Il calcio negato di Elias un ragazzo italiano
Il calcio è quello sport dove Francesco, Raffaele, Pietro si allenano con Elias e poi, loro, alla domenica mettono la maglietta con il numero e il proprio cognome sulla schiena e vanno in campo a giocare, mentre Elias li guarda con lo sguardo triste, seduto in jeans e felpa, dietro alla recinzione del campo.
Il calcio è quello sport dove Elias alla domenica deve andare in tribuna perché non ha il permesso di soggiorno in regola, non ha ancora la cittadinanza italiana e deve aspettare di compiere diciotto anni.
Il calcio è quello sport dove Francesco, Raffaele, Pietro quando uno della loro squadra segna un goal, tutti e tre corrono davanti alla recinzione dove è seduto Elias e lo abbracciano tra le maglie di ferro, felici di poter condividere in quel modo una gioia, anche se, in fondo, non capiscono proprio il perché.
Il calcio è quello sport dove un giorno la squadra di Francesco, Raffaele, Pietro segna e loro corrono verso il suo posto in tribuna, ma non lo vedono più, perché Elias ogni volta che vede che il suo cognome non è nella lista dei convocati perché il regolamento non lo permette, scoppia a piangere e resta a casa a guardare il risultato su whatsapp.
Il calcio è quello sport dove Elias fa il tifo per i suoi compagni come se giocasse perché, a essere sincero, questa storia che lui si alleni come gli altri e vada a scuola come gli altri e poi non possa giocare non gli va più giù, ma non può farci niente: è la legge, è la burocrazia, gli ripetono.
La squadra dove gioca Elias si allena nel quartiere Lucento, nella zona nord di Torino, meno di un quarto d'ora a piedi dallo stadio della Juventus, e questa storia risale a tre anni fa. Non so se Elias, finalmente, sia diventato italiano anche per la legge, se continui a giocare a calcio, oppure se si sia stufato e sia andato a fare altro. Quello che so è che il calcio è quello sport dove se, oggi, Francesco, Raffaele, Pietro ed Elias vedessero davanti ai loro occhi un campione di quelli famosi come, giusto per fare un esempio, Luis Suárez, attaccante uruguaiano del Barcellona probabilmente in procinto di passare a qualche squadra italiana, smetterebbero di ridere, di parlare, di scherzare, perfino di respirare. Sì, se quel calciatore di cui tanto si è letto perché «a uno che ha uno stipendio di 10 milioni la cittadinanza gliela devi dare» e devi fargli superare un esame di italiano anche se lui «parla con i verbi all'infinito» comparisse nel campetto di Lucento quei ragazzi sarebbero travolti dall'emozione e magari Elias troverebbe il coraggio di chiedergli la maglia.

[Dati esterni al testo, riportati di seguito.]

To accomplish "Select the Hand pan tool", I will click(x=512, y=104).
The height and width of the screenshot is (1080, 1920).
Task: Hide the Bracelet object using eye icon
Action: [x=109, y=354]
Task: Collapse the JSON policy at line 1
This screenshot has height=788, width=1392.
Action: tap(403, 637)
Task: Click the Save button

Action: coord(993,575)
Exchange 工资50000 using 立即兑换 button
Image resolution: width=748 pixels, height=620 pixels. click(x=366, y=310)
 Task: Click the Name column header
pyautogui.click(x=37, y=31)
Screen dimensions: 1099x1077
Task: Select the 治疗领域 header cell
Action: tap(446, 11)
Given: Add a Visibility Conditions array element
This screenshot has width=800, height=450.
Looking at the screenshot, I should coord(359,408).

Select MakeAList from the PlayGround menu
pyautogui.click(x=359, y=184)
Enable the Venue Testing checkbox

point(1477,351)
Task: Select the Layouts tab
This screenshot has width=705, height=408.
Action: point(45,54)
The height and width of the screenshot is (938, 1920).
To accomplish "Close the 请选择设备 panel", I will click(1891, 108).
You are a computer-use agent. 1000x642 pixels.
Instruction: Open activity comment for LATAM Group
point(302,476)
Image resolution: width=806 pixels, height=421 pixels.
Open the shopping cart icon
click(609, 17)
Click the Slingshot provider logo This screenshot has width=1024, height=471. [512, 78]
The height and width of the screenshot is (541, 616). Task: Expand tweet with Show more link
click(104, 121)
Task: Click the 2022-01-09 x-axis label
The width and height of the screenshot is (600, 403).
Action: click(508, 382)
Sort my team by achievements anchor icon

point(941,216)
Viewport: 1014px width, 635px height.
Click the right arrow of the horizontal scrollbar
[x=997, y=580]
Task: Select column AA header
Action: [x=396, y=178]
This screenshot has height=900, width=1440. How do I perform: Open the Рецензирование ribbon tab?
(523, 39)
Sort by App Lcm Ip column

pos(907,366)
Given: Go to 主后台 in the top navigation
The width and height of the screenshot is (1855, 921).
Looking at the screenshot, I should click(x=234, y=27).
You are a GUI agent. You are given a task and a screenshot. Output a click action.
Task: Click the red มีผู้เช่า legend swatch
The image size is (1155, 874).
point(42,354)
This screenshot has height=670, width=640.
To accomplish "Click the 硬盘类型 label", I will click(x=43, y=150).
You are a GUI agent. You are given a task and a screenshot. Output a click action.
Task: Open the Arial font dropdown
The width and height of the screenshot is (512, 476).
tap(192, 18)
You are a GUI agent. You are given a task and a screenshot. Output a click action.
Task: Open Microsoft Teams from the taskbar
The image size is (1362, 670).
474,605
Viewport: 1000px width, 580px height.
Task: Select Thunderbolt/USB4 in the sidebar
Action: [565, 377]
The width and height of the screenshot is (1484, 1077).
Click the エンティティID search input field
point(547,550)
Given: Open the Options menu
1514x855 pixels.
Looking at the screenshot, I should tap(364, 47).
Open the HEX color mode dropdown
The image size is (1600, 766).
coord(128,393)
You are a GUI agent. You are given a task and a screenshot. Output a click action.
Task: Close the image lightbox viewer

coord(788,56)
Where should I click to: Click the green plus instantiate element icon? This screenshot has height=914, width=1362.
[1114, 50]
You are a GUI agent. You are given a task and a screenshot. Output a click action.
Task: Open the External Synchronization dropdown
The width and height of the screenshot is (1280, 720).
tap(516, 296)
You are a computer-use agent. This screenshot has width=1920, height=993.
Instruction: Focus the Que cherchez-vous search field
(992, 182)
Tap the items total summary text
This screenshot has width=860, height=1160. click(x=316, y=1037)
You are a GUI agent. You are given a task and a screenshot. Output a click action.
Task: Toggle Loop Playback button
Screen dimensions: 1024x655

Così, dopo tutta quella rabbia e quelle lacrime, al successivo allenamento di quella squadra di Lucento, il calcio sarebbe quello sport dove uno come Elias indosserebbe con orgoglio infinito la maglia di una squadra importante, con scritto "Suárez" sulle spalle mingherline.
Il calcio nel frattempo è cambiato e, come altre federazioni, nei campionati giovanili ha introdotto una forma di "ius soli" sportivo. Perché questo è il calcio, questa l'enorme responsabilità sociale che il calcio (e soprattutto i calciatori) portano con sé, sulle proprie muscolatissime spalle, insieme a quella scritta che ricorda il loro cognome. È proprio vero: il calcio può cambiare il mondo, ma bisogna volerlo.